Adriana Sant`Anna, empresária brasileira que mora com a família nos Estados Unidos, repercutiu, em junho passado, um vídeo no Instagram pedindo ajuda, para encontrar uma pessoa que “faça tudo” em sua casa. No vídeo, ela diz que só precisa de alguém que limpe, lave, passe, guarde, cozinhe e olhe as crianças quando ela precisar. Adriana ainda afirmou que no Brasil ela estaria “feita”, mas onde está, para cada trabalho, passar ou lavar roupa, por exemplo, se cobra 25 dólares por hora.
No mesmo período, o Notícia Preta reportou um fato similar. Um anúncio de emprego para uma governanta, em Campinas, com requisitos similares e mais alguns outros detalhes pitorescos e discriminatórios como ter bagagem cultural e estar imunizada pela Pfizer.
O que estes 2 casos recentes falam da formação do Estado Brasileiro? Para começar, eles apontam para uma linha contínua no tempo jamais interrompida estruturalmente. Basta ver, por exemplo, os anúncios que remontam ao século XIX. Anúncios de aluguel e venda de pessoas negras para o cuidado com crianças e outros serviços domésticos.

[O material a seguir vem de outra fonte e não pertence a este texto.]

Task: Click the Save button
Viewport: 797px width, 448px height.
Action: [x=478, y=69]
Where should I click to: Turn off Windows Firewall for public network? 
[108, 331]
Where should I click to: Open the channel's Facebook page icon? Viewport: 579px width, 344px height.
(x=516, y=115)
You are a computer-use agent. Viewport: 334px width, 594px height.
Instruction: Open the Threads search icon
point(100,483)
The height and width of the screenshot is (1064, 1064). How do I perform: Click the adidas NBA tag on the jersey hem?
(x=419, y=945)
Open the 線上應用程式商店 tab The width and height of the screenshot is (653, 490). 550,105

O trabalho doméstico é uma das ocupações mais antigas e importantes do Brasil, e está comumente vinculado à história da escravidão e às dinâmicas raciais que se estabeleceram no pós-alforria, a partir de 1888. Desde 1888, então, para que a classe dominante mantivesse a hierarquia decorrente daqueles regimes, foi necessário encontrar uma solução no novo cenário, e esta solução foi justamente a racialização das relações, sobretudo porque, de qualquer forma, mesmo após a abolição, mulheres e homens negros continuaram sendo escravos informais.
Uma vez que o trabalho formal era potencialmente um modo de ascensão, os negros acabavam por ser enviados ou mantidos em postos inferiores e subalternizados. Sem acesso ao emprego formal eram impedidos de prosperar economicamente e ascender socialmente. Seja através da menção à cor da pele nos anúncios da época ou ao mais atual `boa aparência`, o objetivo segue sendo o de excluir o negro de oportunidades de crescimento profissional.

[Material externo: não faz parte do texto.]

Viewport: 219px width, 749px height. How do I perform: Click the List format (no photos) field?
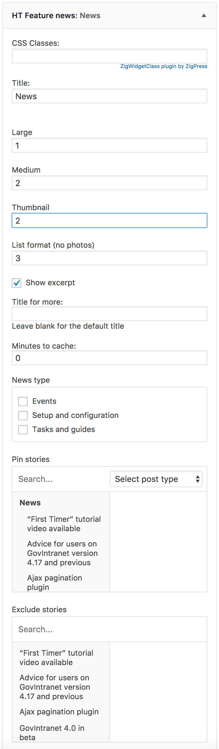[x=109, y=258]
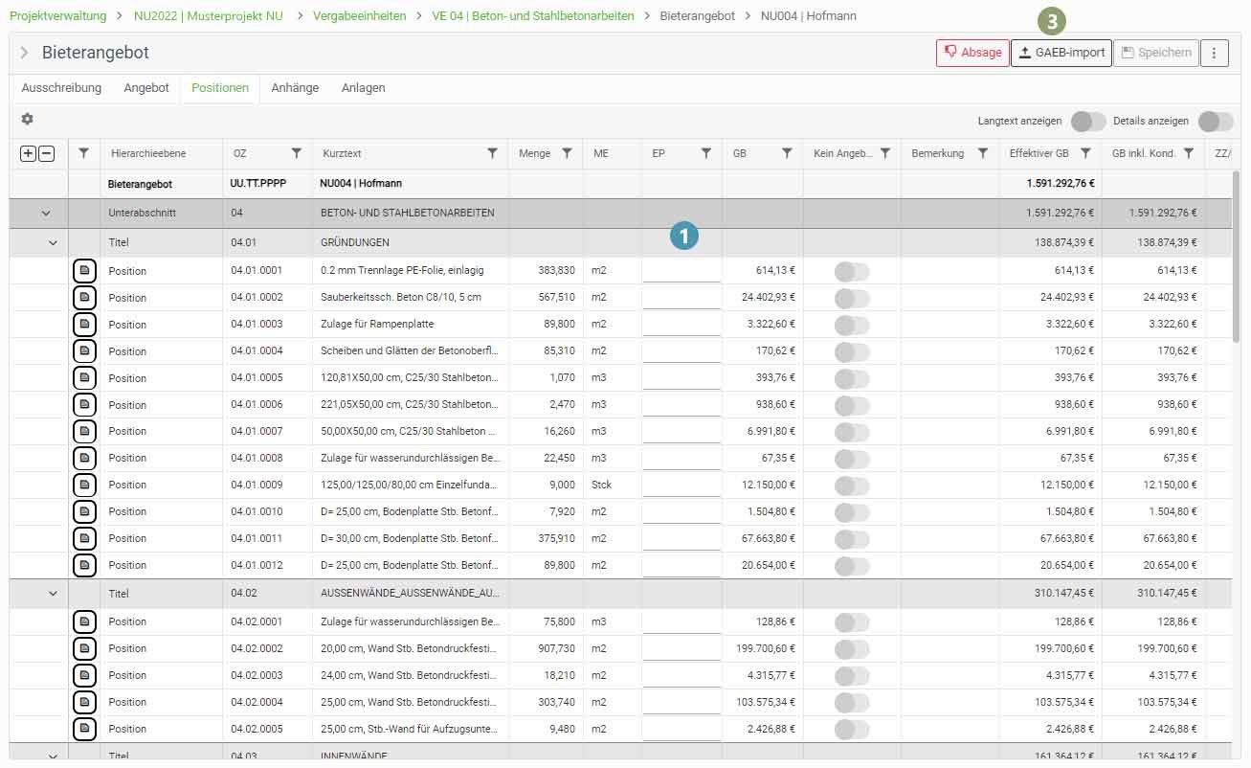
Task: Switch to the Ausschreibung tab
Action: coord(61,88)
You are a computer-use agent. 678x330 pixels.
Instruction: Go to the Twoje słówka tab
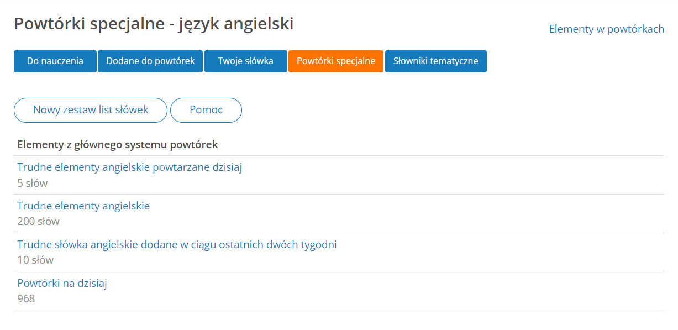(x=246, y=61)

À propósito, o movimento das trabalhadoras domésticas no Brasil tem mais de 80 anos, e é Laudelina de Campos Melo quem funda a primeira organização da categoria em 1936. A maioria destes profissionais já era composta de mulheres negras, de baixa escolaridade e oriundas de famílias de baixa renda. Em 2018, uma pesquisa do Instituto de Pesquisa Econômica Aplicada (Ipea) declarou que mais de 6 milhões de brasileiros trabalham em serviços domésticos, especificadamente como mensalistas, diaristas, babás, cuidadoras, governantas, jardineiros ou quaisquer outros profissionais contratados para cuidar dos domicílios e da família de seus empregadores.
A Organização Internacional do Trabalho (OIT) aponta para os seguintes condições de trabalho desta categoria: Apenas 42% destas(es) trabalhadoras(es) contribuem para a previdência social e só 32% possuem carteira de trabalho assinada; apenas 4% da categoria de trabalhadoras domésticas e trabalhadores domésticos é sindicalizada; Em 2015, 88,7% das(os) trabalhadoras(es) domésticas(os) entre 10 e 17 anos no Brasil eram meninas e 71% eram negras(os).
Houve alguns marcos de aquisição de direitos trabalhistas, notadamente em 1972 e 1988, mas somente quase 125 anos depois do fim da escravidão, houve a aprovação da chamada ‘PEC das Domésticas’ que estendeu à categoria direitos básicos como salário mínimo fixado em lei, décimo terceiro salário igual à remuneração integral, jornada diária de 8 horas diárias ou 44 horas semanais, repouso semanal remunerado, preferencialmente aos domingos, férias anuais, licença-maternidade de 120 dias, aviso prévio de, no mínimo, 30 dias, aposentadoria, proibição de diferença de salários e atividades ou critérios de admissão, por motivo de sexo, idade, cor ou estado civil e outros.
Na prática, sobretudo com a pandemia da Covid-19, a despeito de sua importância e dos avanços, o trabalho doméstico ainda se caracteriza pela desvalorização e baixa regulamentação. Como afirmou a Defensora Pública do Estado de São Paulo, Isadora Brandão, “apesar de essencial à sustentabilidade da vida humana, o real estatuto do trabalho doméstico e as mulheres que o realizam permanecem invisíveis.”